15 Prozent der Umfrageteilnehmer waren erkrankt
Insgesamt werteten sie Fragebögen von knapp 3100 homo- und bisexuellen Männern aus, die zu sexuellen Praktiken während der vorigen drei Monate befragt wurden: Küssen ohne Sex, Sex ohne Küssen und Küssen mit Sex. Gut sechs Prozent der Befragten litten an einer Gonorrhö im Rachenraum, knapp sechs Prozent waren im Analbereich erkrankt und knapp drei Prozent im Harntrakt.
Die Auswertung ergab, dass das Risiko einer Gonorrhö des Rachens für jene Männer, die vier oder mehr Partner hatten, die sie nur küssten, um 46 Prozent höher war als bei jenen, die nur einen oder keinen Küss-Partner hatten. Jene, die Küssen mit Sex verbanden und ab vier Partner hatten, waren sogar um 81 Prozent stärker gefährdet als diejenigen, die nur einen oder keinen Partner in dieser Kategorie hatten.
Vor allem junge Männer waren betroffen, da diese den Autoren zufolge mehr küssten als die älteren Teilnehmer.

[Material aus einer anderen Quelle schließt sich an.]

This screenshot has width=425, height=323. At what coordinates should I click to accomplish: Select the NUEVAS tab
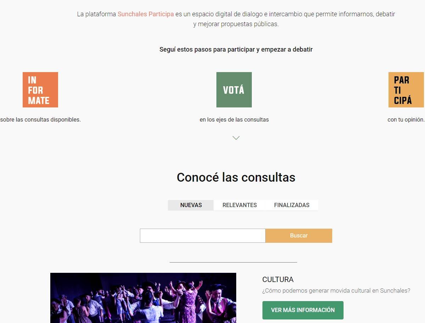click(191, 205)
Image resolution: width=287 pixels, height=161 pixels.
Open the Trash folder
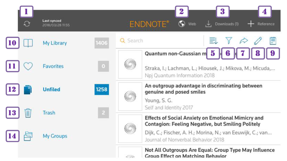tap(49, 113)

Allerdings schränken die Autoren ein, dass ihre Beobachtungsanalyse keine belastbare Aussage zu den Ursachen treffen könne und sich zudem auf Besucher eines einzigen Gesundheitszentrums konzentrierte. Ferner seien andere sexuelle Praktiken, die Einfluss auf das Infektionsrisiko nehmen könnten, nicht abgefragt worden.
Risiken werden unterschätzt
Dennoch deute die Studie darauf hin, dass die Bedeutung der Rachen-zu-Rachen-Infektion einer Gonorrhö unterschätzt werde: „Unsere Ergebnisse legen nahe, dass Küssen mit oder ohne Sex ein Risikofaktor für oropharyngeale Gonorrhö sein könnte“, schreiben sie.
Norbert Brockmeyer von der Ruhr-Universität Bochum ist von dem Resultat nicht überrascht. „Erreger im Rachenraum können beim Knutschen übertragen werden“, sagt der Präsident der Deutschen STI-Gesellschaft (Gesellschaft zur Förderung der Sexuellen Gesundheit). Das gelte nicht nur für Gonokokken, sondern etwa auch für Chlamydien und die Erreger der Syphilis. „Auch wenn man nur knutscht, kann man sich eine sexuell übertragbare Infektion einfangen“, sagt der Mediziner.
Mundspülung als Prävention?
Nach Angaben der australischen Forscher könnten „präventive Optionen fernab von Kondomen wie etwa antibakterielle Mundspülungen“ eine Infektion des Rachenraumes verhindern. Brockmeyer hält das für keine gute Idee. Zum einen würden sich Gonokokken systemisch im Körper verbreiten, so dass eine Mundspülung nicht helfe. Zudem veränderten Mundspülungen das Mikrobiom im Rachenraum. „Das macht den Mund dann empfänglicher für andere Erreger“, betont der Experte.